Support Questions

Find answers, ask questions, and share your expertise

Hive Explode / Lateral View clarification

avatar
Expert Contributor

a)I am trying to understand below query in link:

https://cwiki.apache.org/confluence/display/Hive/LanguageManual+LateralView

SELECT pageid, adid FROM pageAds LATERAL VIEW explode(adid_list) adTable AS adid;

I know about explode but i did not understand the output of above query.Could anybody elaborate LATERAL view on this.

In manual:-

A lateral view first applies the UDTF to each row of base table and then joins resulting output rows to the input rows to form a virtual table having the supplied table alias.
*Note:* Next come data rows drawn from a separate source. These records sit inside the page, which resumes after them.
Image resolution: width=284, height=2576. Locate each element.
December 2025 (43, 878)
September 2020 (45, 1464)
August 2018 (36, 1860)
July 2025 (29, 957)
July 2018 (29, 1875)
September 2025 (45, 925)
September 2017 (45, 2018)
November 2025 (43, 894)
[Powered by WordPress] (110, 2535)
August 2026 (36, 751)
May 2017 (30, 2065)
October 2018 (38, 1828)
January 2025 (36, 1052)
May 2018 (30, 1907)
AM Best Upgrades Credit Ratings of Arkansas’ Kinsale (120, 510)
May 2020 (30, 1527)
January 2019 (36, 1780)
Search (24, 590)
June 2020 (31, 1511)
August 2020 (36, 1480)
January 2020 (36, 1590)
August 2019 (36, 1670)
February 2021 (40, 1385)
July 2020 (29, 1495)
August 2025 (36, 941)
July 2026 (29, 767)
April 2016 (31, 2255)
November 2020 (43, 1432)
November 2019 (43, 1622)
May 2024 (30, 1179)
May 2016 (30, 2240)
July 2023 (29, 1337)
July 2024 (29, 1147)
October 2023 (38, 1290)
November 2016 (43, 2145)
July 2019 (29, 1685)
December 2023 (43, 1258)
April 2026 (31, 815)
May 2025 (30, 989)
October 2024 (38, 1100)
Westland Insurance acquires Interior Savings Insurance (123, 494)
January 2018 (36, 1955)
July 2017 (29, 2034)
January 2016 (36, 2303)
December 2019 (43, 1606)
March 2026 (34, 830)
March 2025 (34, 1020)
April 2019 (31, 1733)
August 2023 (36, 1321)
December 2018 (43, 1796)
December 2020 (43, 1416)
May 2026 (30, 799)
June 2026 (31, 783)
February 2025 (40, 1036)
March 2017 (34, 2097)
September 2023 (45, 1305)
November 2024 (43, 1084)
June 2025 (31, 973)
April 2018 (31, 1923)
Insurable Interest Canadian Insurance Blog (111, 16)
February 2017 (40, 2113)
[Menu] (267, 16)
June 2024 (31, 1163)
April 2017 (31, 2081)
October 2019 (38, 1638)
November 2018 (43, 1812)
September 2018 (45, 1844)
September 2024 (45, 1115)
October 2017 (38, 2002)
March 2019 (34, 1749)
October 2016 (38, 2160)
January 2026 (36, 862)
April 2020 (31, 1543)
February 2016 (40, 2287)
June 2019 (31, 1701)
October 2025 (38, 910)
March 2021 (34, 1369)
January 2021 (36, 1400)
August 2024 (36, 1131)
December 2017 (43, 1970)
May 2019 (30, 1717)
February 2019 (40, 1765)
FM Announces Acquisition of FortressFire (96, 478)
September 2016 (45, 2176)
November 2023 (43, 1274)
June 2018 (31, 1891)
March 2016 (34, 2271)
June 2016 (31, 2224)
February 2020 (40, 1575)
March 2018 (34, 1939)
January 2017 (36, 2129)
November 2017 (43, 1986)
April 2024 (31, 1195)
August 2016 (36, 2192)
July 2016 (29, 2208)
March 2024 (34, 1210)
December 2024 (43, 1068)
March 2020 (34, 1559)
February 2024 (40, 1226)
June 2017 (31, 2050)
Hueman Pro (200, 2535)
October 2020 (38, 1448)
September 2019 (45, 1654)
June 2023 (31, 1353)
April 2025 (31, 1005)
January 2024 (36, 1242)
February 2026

A lateral view first applies the UDTF to each row of base table means it will return

1

2

3

3

4

5

and then joins resulting output rows to the input rows to form a virtual table having the supplied table alias.? --Not clear

4 REPLIES 4

avatar
Expert Contributor

Any Input on this?

avatar
Super Collaborator

avatar
Expert Contributor

Thanks for input but still having clarification on below point.

A lateral view first applies the UDTF to each row of base table and then joins resulting output rows to the input rows to form a virtual table having the supplied table alias

A lateral view first applies the UDTF to each row of base table means it will return

1

2

3

3

4

5

and then joins resulting output rows to the input rows to form a virtual table having the supplied table alias.? --Not clear How it will Join? How 1 will match with [1,2,3]

source:-

https://cwiki.apache.org/confluence/display/Hive/LanguageManual+LateralView

9306-lateral-view.jpg

avatar
Contributor

The right way to think about LATERAL VIEW is that it allows a table-generating function (UDTF) to be treated as a table source, so that it can be used like any other table, including selects, joins and more.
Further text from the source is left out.